I'm much more interested in specific details of how to permit mutable aliasing while simultaneously avoiding use-after-free. From what I've seen, the only compelling answer is a garbage collector.
I think your concept of what is possible with languages is limited and you are suffering from either narrow tunnel vision or some sort of emotional overinvestment in what you've put effort into. I don't know what the right answer is. It could be as complicated as something like SEL4 does, it could be like typescript is for JavaScript, it could be annotation based like dialyzer is for Erlang. Not all of these are perfect, of course, but the point is is a wide open space of tradeoffs in safety, performance, and ergonomics (including ability to reason about scary vulnerabilities that rust can't auto fix like race conditions or business logic errord) between "what rust looks like" and "c level wild west".
So far no language not designed for it has demonstrated that adopting a borrow-checker to interesting real-world use-cases is possible.
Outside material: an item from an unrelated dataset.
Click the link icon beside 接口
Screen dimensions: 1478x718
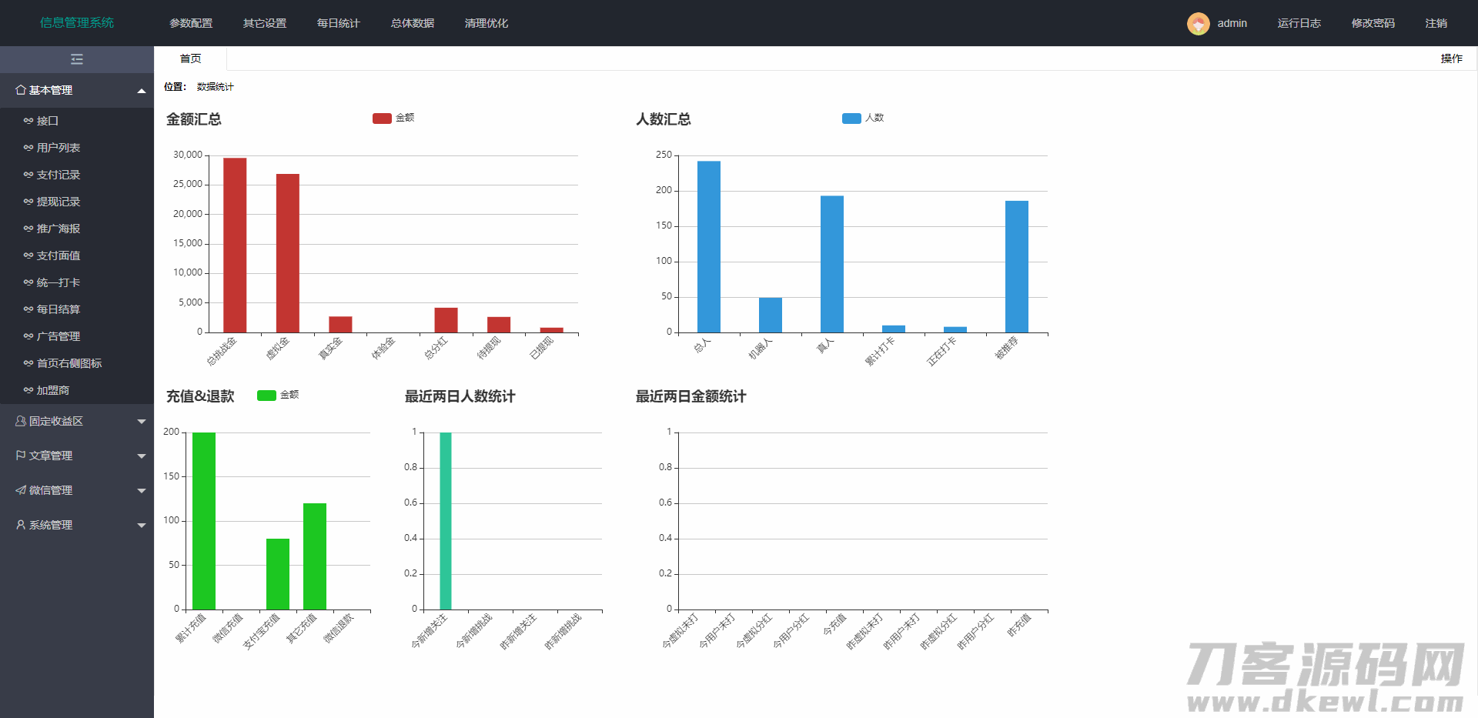[28, 121]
The C++ project (C++ Core Guidelines it is called IIRC) eventually gave up on soundness. Zig isn't there yet, I am very curious how they will tackle this.
So, I'm not going to use the word "impossible", but I think this is a hard problem and many people are underestimating how hard it is. It is strictly harder than what Rust is attempting, and see all the tricks they had to pull!
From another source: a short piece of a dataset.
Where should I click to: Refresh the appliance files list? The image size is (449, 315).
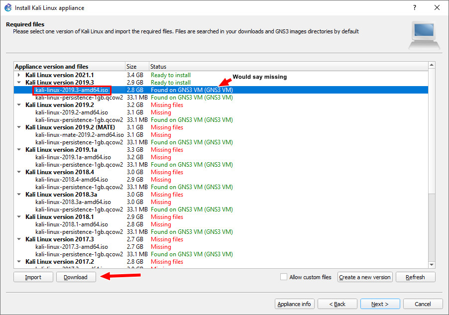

Put differently, if you are right, it should be easy to prove pcwalton wrong by just doing it. :)
I mean, I don't think they were claiming the rust way is the only possible form, but rather that any solution as expressive and safe as the rust method will be about as complicated, which doesn't seem to disagree all that much with what you are saying to be honest.
The interesting question is whether there exists some system fundamentally/significantly simpler than the rust approach which still gives you comparable freedom and safety (without excessive runtime overhead).
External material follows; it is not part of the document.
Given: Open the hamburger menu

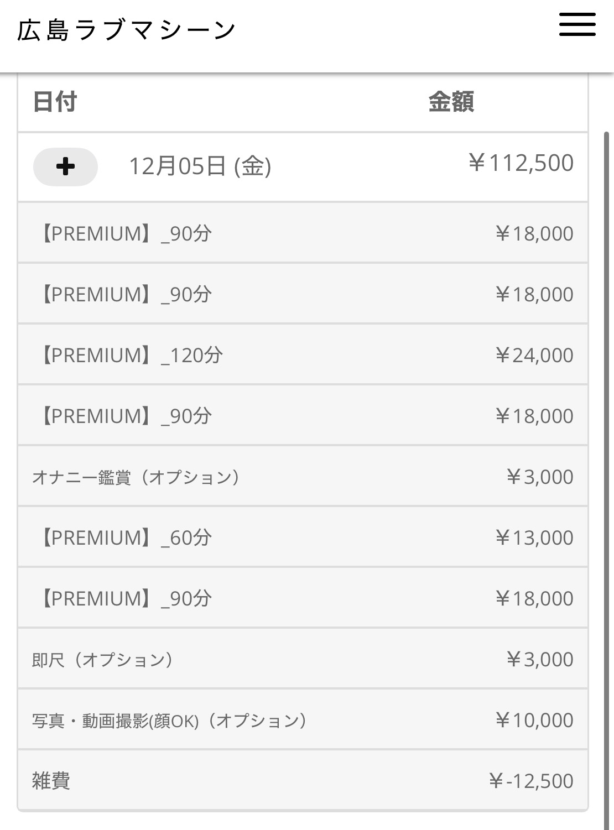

As far as I know that is unsolved and a matter for research, not some obvious solution that the rust team totally missed when designing their language.
If your goal is lower than total memory safety, then obviously you'll have more options, but when it comes to memory models, you have to be quite careful in where you allow violations, since they tend to infect everything quickly if you don't find exactly the right way to encapsulate them, so having a "half-safe" language often just means you have an unsafe language. Part of the reason unsafe rust is so painful is they're adding exactly that sort of hole in the memory model, and suddenly anyone exposed to it can't deal with the "simple" memory model of rust, they have to deal with all the gory details _creating_ that simple model. Any language adding larger holes than unsafe will need more people to be aware of the full complexity of modern compilation more of the time, which doesn't seem like a win. Rust's unsafe works because it's almost never used. If unsafe was half the codebase, rust would be a failed language.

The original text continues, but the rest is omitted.